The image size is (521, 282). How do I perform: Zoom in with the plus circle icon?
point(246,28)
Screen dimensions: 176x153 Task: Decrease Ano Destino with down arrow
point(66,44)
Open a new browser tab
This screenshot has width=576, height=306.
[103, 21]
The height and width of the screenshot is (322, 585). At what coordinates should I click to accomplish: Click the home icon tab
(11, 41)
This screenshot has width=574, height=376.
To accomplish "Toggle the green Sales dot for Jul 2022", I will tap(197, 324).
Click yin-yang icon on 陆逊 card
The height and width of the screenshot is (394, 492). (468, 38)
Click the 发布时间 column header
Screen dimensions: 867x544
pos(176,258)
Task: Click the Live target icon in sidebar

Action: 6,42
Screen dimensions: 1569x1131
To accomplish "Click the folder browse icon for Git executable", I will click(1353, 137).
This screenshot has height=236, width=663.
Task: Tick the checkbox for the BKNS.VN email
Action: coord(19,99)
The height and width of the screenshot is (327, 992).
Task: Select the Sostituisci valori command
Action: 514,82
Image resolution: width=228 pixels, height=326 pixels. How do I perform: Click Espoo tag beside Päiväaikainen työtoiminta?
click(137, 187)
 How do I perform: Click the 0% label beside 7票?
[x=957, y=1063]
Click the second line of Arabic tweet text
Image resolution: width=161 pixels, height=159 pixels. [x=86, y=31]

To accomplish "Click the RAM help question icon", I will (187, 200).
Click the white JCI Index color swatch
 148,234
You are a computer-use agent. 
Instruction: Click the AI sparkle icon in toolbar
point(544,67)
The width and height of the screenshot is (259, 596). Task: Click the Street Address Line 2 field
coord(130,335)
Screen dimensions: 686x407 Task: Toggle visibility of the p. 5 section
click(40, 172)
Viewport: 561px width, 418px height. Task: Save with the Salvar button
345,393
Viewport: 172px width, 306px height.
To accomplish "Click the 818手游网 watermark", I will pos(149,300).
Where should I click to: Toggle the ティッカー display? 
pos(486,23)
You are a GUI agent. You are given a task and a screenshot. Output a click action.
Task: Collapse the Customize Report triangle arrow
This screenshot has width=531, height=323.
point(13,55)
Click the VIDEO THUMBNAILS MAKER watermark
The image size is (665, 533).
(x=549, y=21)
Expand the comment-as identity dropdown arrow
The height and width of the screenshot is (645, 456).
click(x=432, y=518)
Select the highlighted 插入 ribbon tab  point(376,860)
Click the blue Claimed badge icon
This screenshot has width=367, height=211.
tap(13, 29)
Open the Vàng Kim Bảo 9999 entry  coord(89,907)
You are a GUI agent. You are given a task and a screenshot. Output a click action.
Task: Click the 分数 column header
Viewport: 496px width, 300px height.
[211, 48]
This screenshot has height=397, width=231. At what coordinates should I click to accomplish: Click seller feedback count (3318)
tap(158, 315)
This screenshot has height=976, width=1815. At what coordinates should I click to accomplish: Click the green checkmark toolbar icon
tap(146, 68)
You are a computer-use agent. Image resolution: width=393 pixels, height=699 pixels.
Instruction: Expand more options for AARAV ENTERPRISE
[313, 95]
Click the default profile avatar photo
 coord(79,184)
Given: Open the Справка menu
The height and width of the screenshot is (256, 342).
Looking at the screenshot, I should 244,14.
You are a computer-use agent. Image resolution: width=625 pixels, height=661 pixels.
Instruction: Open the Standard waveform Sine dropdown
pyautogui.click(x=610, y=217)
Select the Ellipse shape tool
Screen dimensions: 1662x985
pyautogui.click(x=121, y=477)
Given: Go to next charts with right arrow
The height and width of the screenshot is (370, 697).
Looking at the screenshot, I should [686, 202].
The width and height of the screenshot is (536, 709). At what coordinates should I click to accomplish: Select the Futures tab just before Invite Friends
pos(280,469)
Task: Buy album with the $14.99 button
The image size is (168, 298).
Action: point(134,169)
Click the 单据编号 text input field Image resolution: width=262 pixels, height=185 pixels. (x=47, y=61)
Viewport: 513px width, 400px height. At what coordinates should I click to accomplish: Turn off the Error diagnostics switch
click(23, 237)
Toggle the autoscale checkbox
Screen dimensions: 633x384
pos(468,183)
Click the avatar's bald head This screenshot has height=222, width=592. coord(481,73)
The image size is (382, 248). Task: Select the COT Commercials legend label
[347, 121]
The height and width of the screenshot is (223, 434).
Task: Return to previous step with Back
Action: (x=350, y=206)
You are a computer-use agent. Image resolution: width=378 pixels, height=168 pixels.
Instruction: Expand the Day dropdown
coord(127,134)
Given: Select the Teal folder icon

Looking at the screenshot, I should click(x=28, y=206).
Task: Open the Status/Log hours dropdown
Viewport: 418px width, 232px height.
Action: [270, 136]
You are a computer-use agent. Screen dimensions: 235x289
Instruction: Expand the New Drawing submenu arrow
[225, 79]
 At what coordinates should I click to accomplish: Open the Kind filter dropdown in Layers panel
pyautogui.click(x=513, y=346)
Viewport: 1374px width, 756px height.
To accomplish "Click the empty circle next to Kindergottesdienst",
* * * * * * * * *
In the listing above, reproduce the first line and each one after it through the line that contains "This screenshot has width=574, height=376.".

Response area ▸
The image size is (521, 282). How do I perform: Zoom in with the plus circle icon?
point(246,28)
Screen dimensions: 176x153 Task: Decrease Ano Destino with down arrow
point(66,44)
Open a new browser tab
This screenshot has width=576, height=306.
[103, 21]
The height and width of the screenshot is (322, 585). At what coordinates should I click to accomplish: Click the home icon tab
(11, 41)
This screenshot has width=574, height=376.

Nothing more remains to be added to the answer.